The GOV.UK mirror system operates in two main flows:

1. Content Population Flow (Nightly)

The govuk-mirror-sync cronjob crawls content, saves it locally, and distributes it across multiple storage locations for redundancy.

flowchart TB
    A[govuk-mirror-sync<br/>cronjob in Argo] --> B[Crawl www &<br/>assets domains]
    B --> C[Save pages<br/>to local disk]
    C --> D[Upload files to Primary S3 Bucket]
    D --> E[Primary S3<br/>govuk-env-mirror<br/>eu-west-2]
    E --> |"Production Only"| F[S3 Replication]
    E --> |"Staging & Production"|H[GCS Transfer<br/>Service]
    F --> G[Secondary S3<br/>govuk-env-mirror-replica<br/>eu-west-1<br/>Production only]
    H --> I[Tertiary GCS<br/>govuk-env-mirror<br/>Staging & Production]

2. Content Serving Flow (On Origin Failure)

When Fastly cannot reach our origin servers, it attempts to serve content from mirrors in priority order.

flowchart TB
    I[User Request] --> J[Fastly CDN]
    J --> K{Fetch<br/>from Origin}
    K -->|"200 OK"| L[Serve from<br/>Origin]
    K -->|"5xx/timeout"| T{Stale Cache<br/>Available?<br/>up to 24h}
    T -->|Yes| U[Serve Stale<br/>from Cache]
    T -->|No| M[Fall back to<br/>Primary S3 Mirror]
    M --> N{Success?}
    N -->|Yes| O[Serve from<br/>Primary]
    N -->|No| P[Try Secondary<br/>S3 Mirror]
    P --> Q{In Production<br/>and Successful?}
    Q -->|Yes| R[Serve from<br/>Secondary]
    Q -->|No| S[Try Tertiary<br/>GCS Mirror]

Available mirrors

We maintain three mirrors, ranked by priority:

  1. Primary: AWS S3 bucket named govuk-<environment>-mirror in eu-west-2
  2. Secondary: AWS S3 bucket named govuk-<environment>-mirror-replica in eu-west-1 (production only)
  3. Tertiary: Google Cloud Storage (GCS) bucket named govuk-<environment>-mirror (staging and production only)

We use multiple mirrors across various AWS regions and GCP to ensure redundancy and increase availability.
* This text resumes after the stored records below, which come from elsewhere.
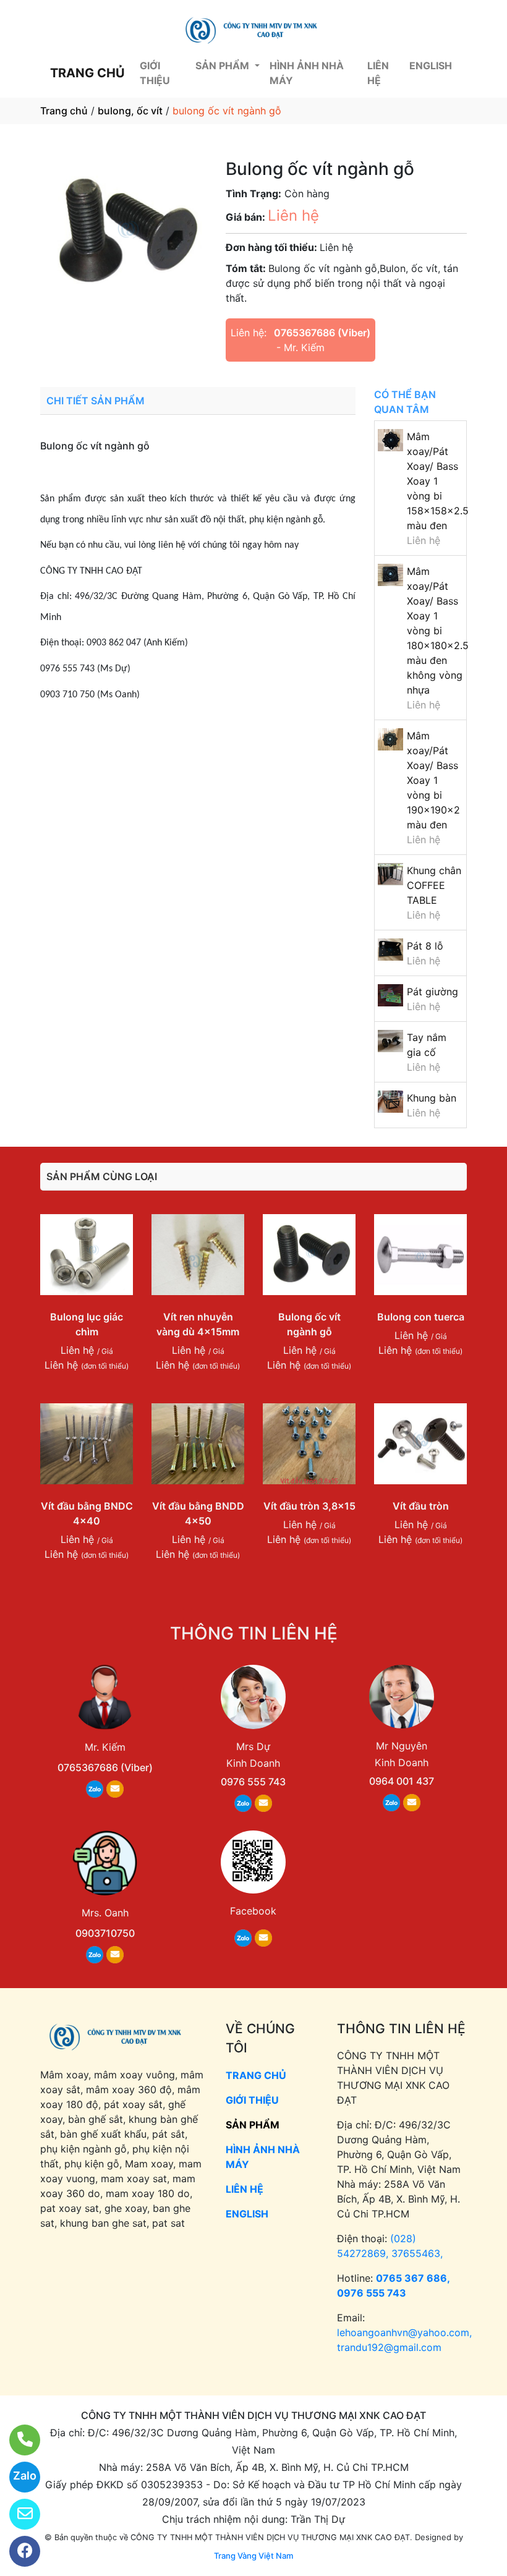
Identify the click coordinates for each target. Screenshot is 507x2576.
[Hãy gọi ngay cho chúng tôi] (17, 2440)
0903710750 (105, 1933)
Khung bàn (431, 1098)
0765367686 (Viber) (322, 332)
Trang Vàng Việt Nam (253, 2556)
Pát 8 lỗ (425, 946)
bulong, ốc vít (130, 110)
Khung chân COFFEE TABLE (434, 885)
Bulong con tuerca (420, 1317)
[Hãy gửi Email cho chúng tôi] (17, 2514)
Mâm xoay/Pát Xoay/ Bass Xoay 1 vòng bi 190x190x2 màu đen (433, 780)
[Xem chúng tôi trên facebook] (17, 2551)
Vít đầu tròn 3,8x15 (309, 1506)
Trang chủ (64, 110)
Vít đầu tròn (421, 1506)
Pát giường (432, 991)
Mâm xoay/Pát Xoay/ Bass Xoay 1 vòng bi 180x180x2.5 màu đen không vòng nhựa (438, 630)
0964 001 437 (401, 1781)
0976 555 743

Having our primary mirror in eu-west-2 is a conscious decision to improve redundancy in the instance that a problem with eu-west-1 is the cause of an outage that has impacted our compute capacity.

GCP (GCS) Mirror

Accessing the GCP Project

Each environment’s Google Cloud resources live inside the relevant Project for the environment, e.g. “GOVUK Integration”, “GOVUK Staging”, etc.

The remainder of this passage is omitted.